Overlap ensures information at chunk boundaries isn’t lost:

Without overlap:
[Chunk 1: "The quick brown"][Chunk 2: "fox jumps over"]

With overlap:
[Chunk 1: "The quick brown fox"][Chunk 2: "brown fox jumps over"]

Typical overlap values: 10-20% of chunk size.

Embeddings

Embeddings are numerical vector representations of text that capture semantic meaning.

How Embeddings Work

from ragit.providers import OllamaProvider

provider = OllamaProvider()

# Similar sentences have similar embeddings
emb1 = provider.embed("The cat sat on the mat", model="mxbai-embed-large")
emb2 = provider.embed("A feline rested on the rug", model="mxbai-embed-large")
emb3 = provider.embed("Python is a programming language", model="mxbai-embed-large")

# emb1 and emb2 will be similar (both about cats)
# emb3 will be different (about programming)

Embedding Models

ragit supports any embedding model available through Ollama:

  • mxbai-embed-large: General-purpose, 1024 dimensions

  • nomic-embed-text: Good for long documents, 768 dimensions

  • all-minilm: Lightweight, 384 dimensions

Top-K Retrieval

The top_k parameter controls how many chunks are retrieved:

from ragit import RAGAssistant

assistant = RAGAssistant("docs/")

# Retrieve more chunks for complex questions
results = assistant.retrieve("Explain the architecture", top_k=10)

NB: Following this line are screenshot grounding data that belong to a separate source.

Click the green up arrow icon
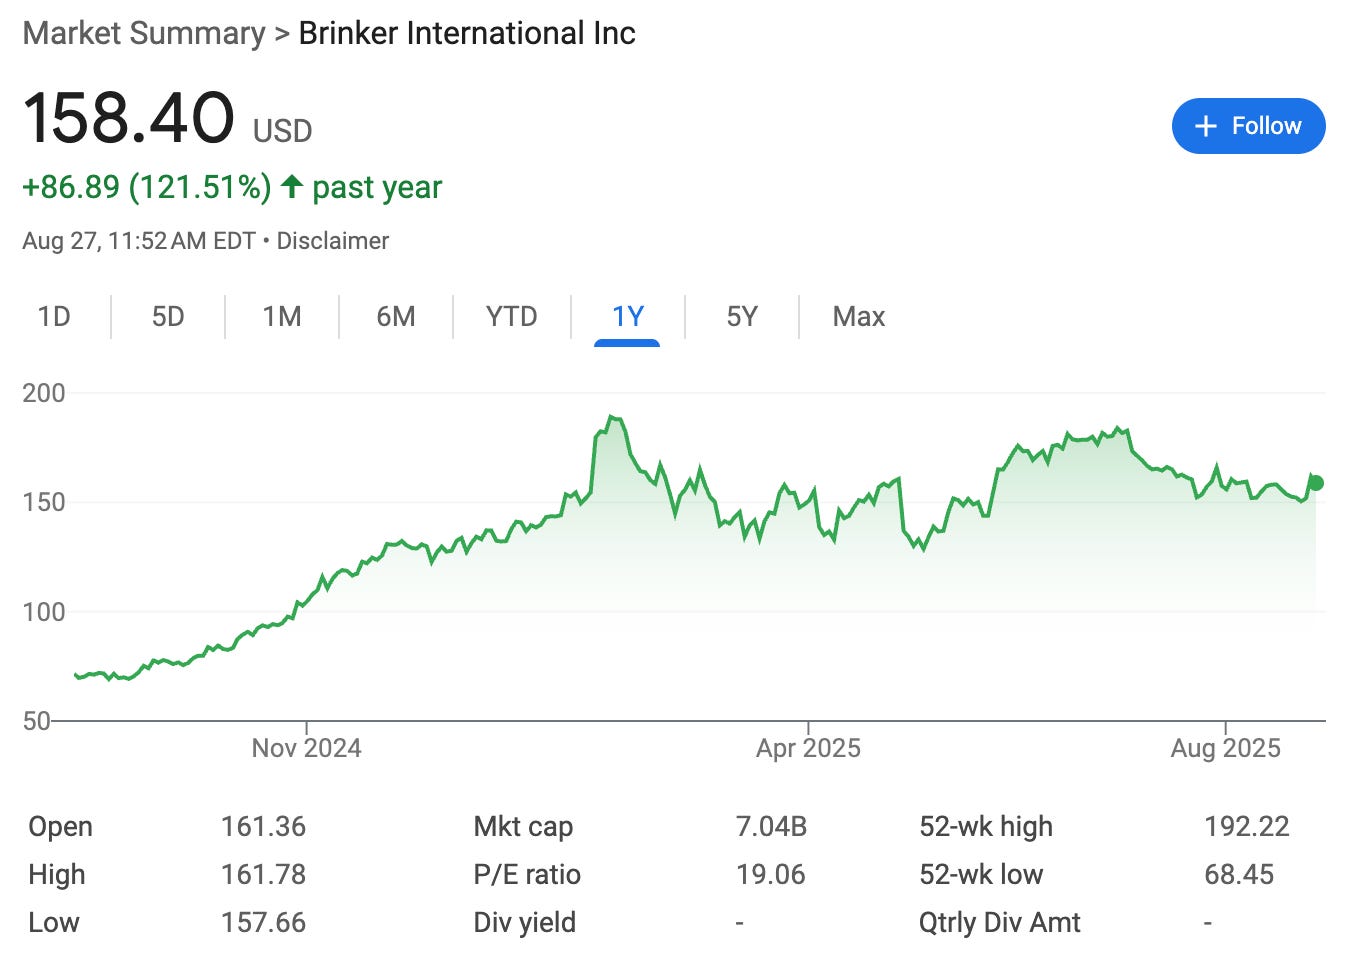 [x=291, y=186]
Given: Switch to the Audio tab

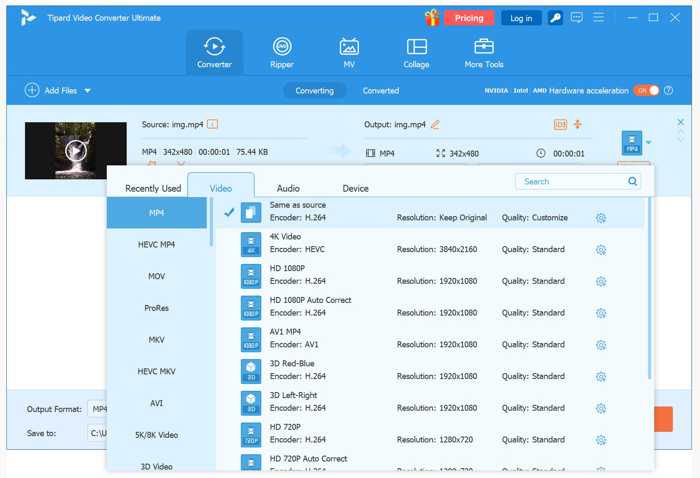Looking at the screenshot, I should tap(288, 188).
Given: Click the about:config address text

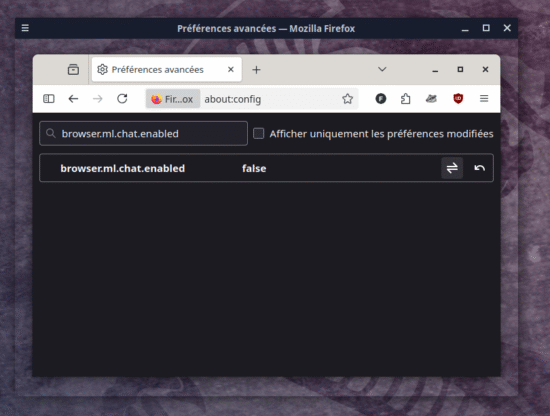Looking at the screenshot, I should click(x=233, y=99).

# Retrieve fewer for simple lookups
results = assistant.retrieve("What is the version?", top_k=2)

Trade-offs

  • Higher top_k: More context, but may include irrelevant information

  • Lower top_k: More focused, but may miss relevant information

Typical values: 3-5 for focused answers, 5-10 for comprehensive responses.

Prompt Augmentation

Retrieved chunks are added to the LLM prompt:

System: You are a helpful assistant. Answer based on the context.

Context:
[Chunk 1 content]
[Chunk 2 content]
[Chunk 3 content]

Question: {user_question}

Answer:

The LLM then generates a response grounded in the provided context.

RAG Evaluation Metrics

ragit evaluates RAG quality using three metrics:

Answer Correctness

How well the generated answer matches the expected answer.

# Evaluates semantic similarity between:
# - Generated answer
# - Ground truth answer

Context Relevance

How relevant the retrieved chunks are to the question.

# Evaluates whether retrieved chunks contain
# information needed to answer the question

Faithfulness

Whether the answer is supported by the retrieved context.

# Checks that the answer doesn't contain
# information not present in the context

Combined Score

The final score combines all three metrics:

final_score = mean(answer_correctness, context_relevance, faithfulness)

Hyperparameter Optimization

RAG quality is sensitive to hyperparameters. ragit optimizes:

Indexing Parameters

  • chunk_size: Characters per chunk (256, 512, 1024)

  • chunk_overlap: Overlap between chunks (25, 50, 100)

Inference Parameters

  • num_chunks: Chunks to retrieve (3, 5, 7)

  • llm_model: Model for generation

  • embedding_model: Model for embeddings

The optimization process tests combinations and ranks by evaluation score.

Thread Safety

Important: RAGAssistant and SimpleVectorStore are NOT thread-safe.

# WRONG: Sharing assistant between threads
assistant = RAGAssistant("docs/")

def handle_request(question):
    return assistant.ask(question)  # Race condition!

# CORRECT: Each thread gets its own instance
def handle_request(question):
    assistant = RAGAssistant("docs/")  # Or use thread-local storage
    return assistant.ask(question)

For web applications, see the Platform Integration guide for proper patterns.